Adik pemimpin Korea Utara, Kim Jong Un, Kim Yo Jong turut mengomentari petisi warga Korea Selatan untuk memakzulkan Presiden Korsel Yoon Suk Yeol.
Yo Jong menilai di bawah pemerintahan Suk Yeol, Korsel kerap memprovokasi Korut yang menyebabkan tensi lebih tinggi di Semenanjung Korea.
"Dunia harus lebih memperhatikan fakta bahwa sejumlah orang membuat petisi untuk melayangkan mosi tidak percaya kepada Yoon Suk Yeol kini sudah tembus satu juta," ujar Yo Jong seperti dikutip dari AFP.
Dalam kesempatan itu, Yo Jong kembali mengecam aksi latihan militer Korsel di dekat perbatasan Korut. Ia menyebut latihan itu sama saja dengan "bunuh diri" dan mengancam akan ada "bencana yang amat mengerikan."
Seoul menghentikan kesepakatan militer dengan pertimbangan mengurangi ketegangan setelah Korut mengirim ratusan balon sampah dan tinja.

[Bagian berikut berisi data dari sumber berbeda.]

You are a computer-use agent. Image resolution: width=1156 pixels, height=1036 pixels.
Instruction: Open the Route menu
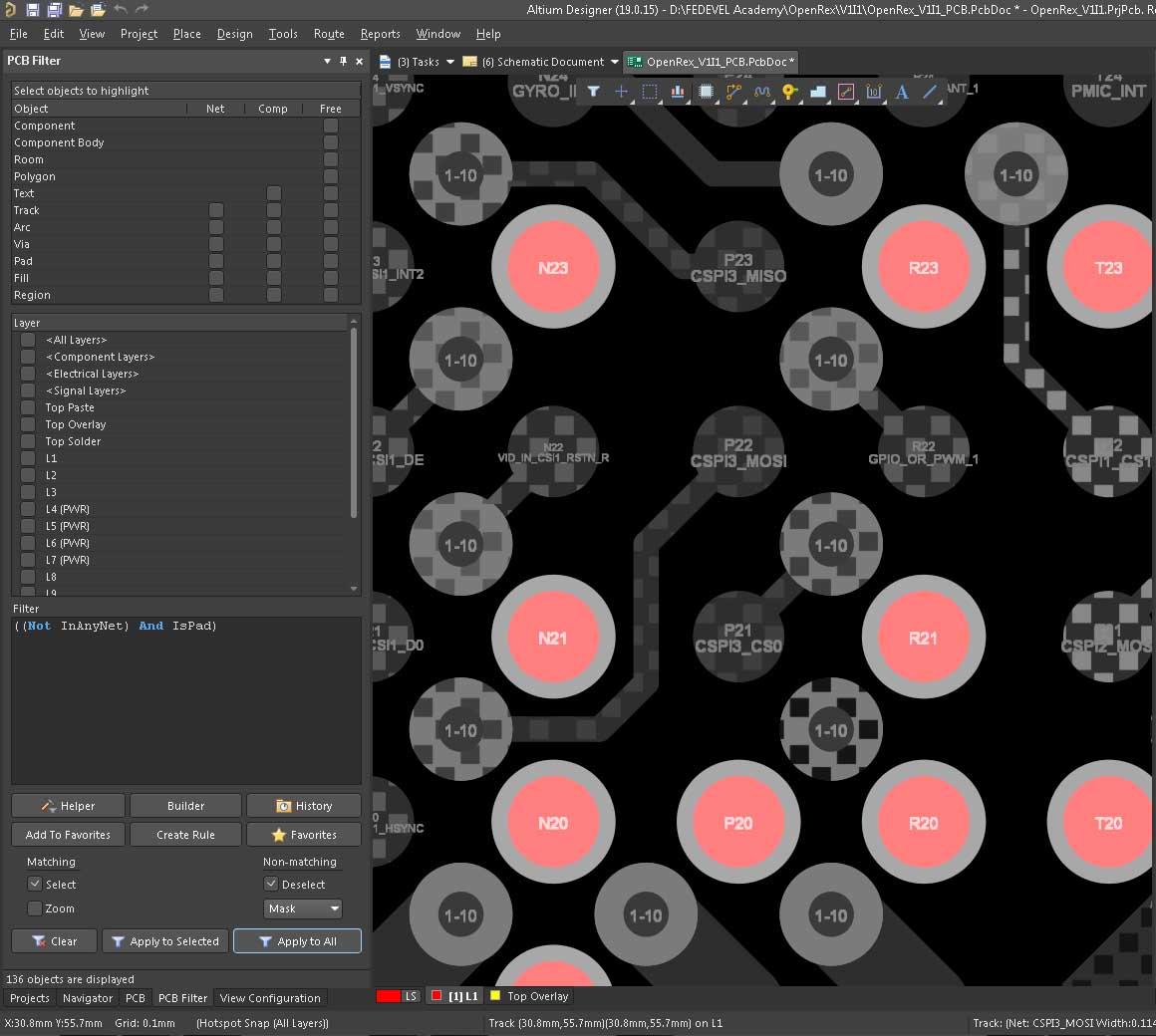click(329, 34)
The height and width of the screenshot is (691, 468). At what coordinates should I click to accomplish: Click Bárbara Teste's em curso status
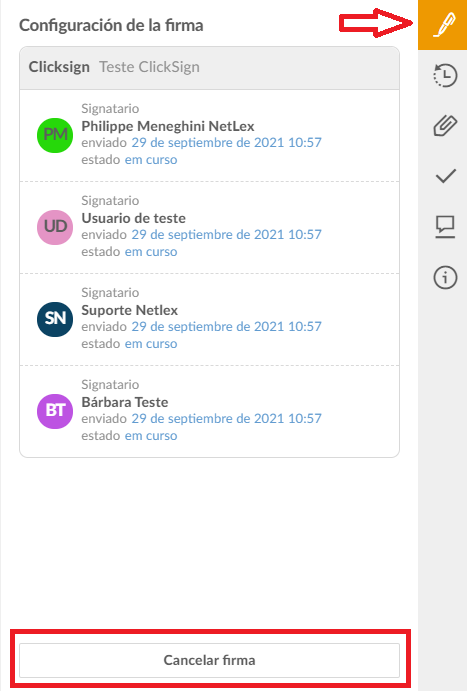pos(151,436)
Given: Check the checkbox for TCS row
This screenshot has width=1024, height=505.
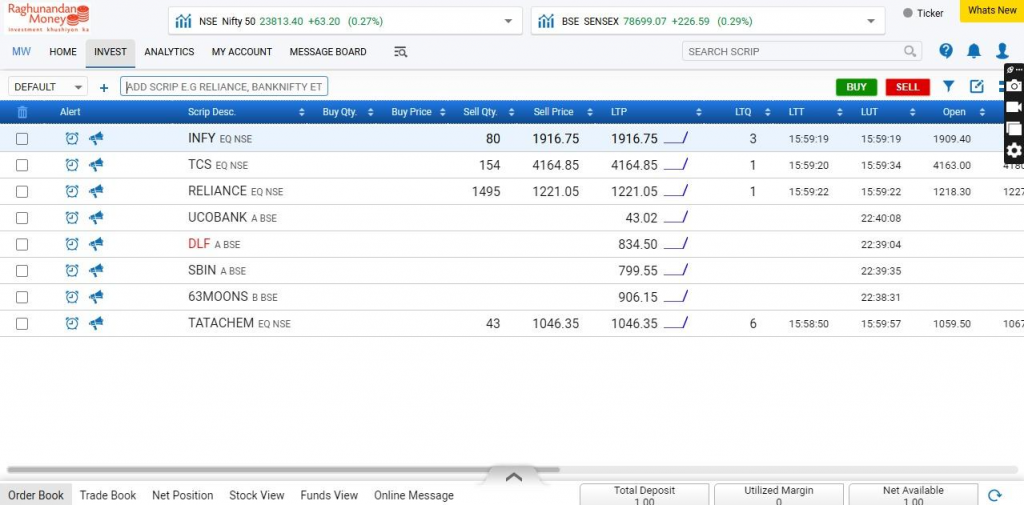Looking at the screenshot, I should pyautogui.click(x=22, y=165).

Militer Korsel kemudian melanjutkan latihan penembakan. di pulau-pulau perbatasan dan zona demiliterisasi yang membagi dua negara di Semenanjung Korea itu.
Yo Jong yang merupakan salah satu orang kepercayaan Kim Jong Un kemudian mengatakan bahwa langkah Korsel itu merupakan "tindakan yang tak ditutupi lagi dan provokasi yang tak termaafkan serta amat eksplisit memperburuk situasi."
Ia menambahkan bahwa latihan militer Korsel di perbatasan sebagai "histeria bunuh diri sehingga mereka harus harus menanggung bencana yang amat mengerikan."
"Jelas sekali bagi semua orang bahwa risiko latihan penembakan amunisi di dekat perbatasan merupakan langkah yang sembrono," ia menambahkan.
Ia menegaskan tidak akan segan mengerahkan pasukan militernya jika Korsel melanggar perbatasan dalam latihan militer Seoul.
Sementara itu, Seoul menegaskan Kim Yo Jong agar tidak ikut campur urusan domestik Korsel terkait isu soal pemakzulan Yoon Suk Yeol.
"Kami ingin membuat semua jelas bahwa sekali lagi Korea Utara berupaya memecah opini publik di tengah rakyat kami," demikian pernyataan dari Korsel.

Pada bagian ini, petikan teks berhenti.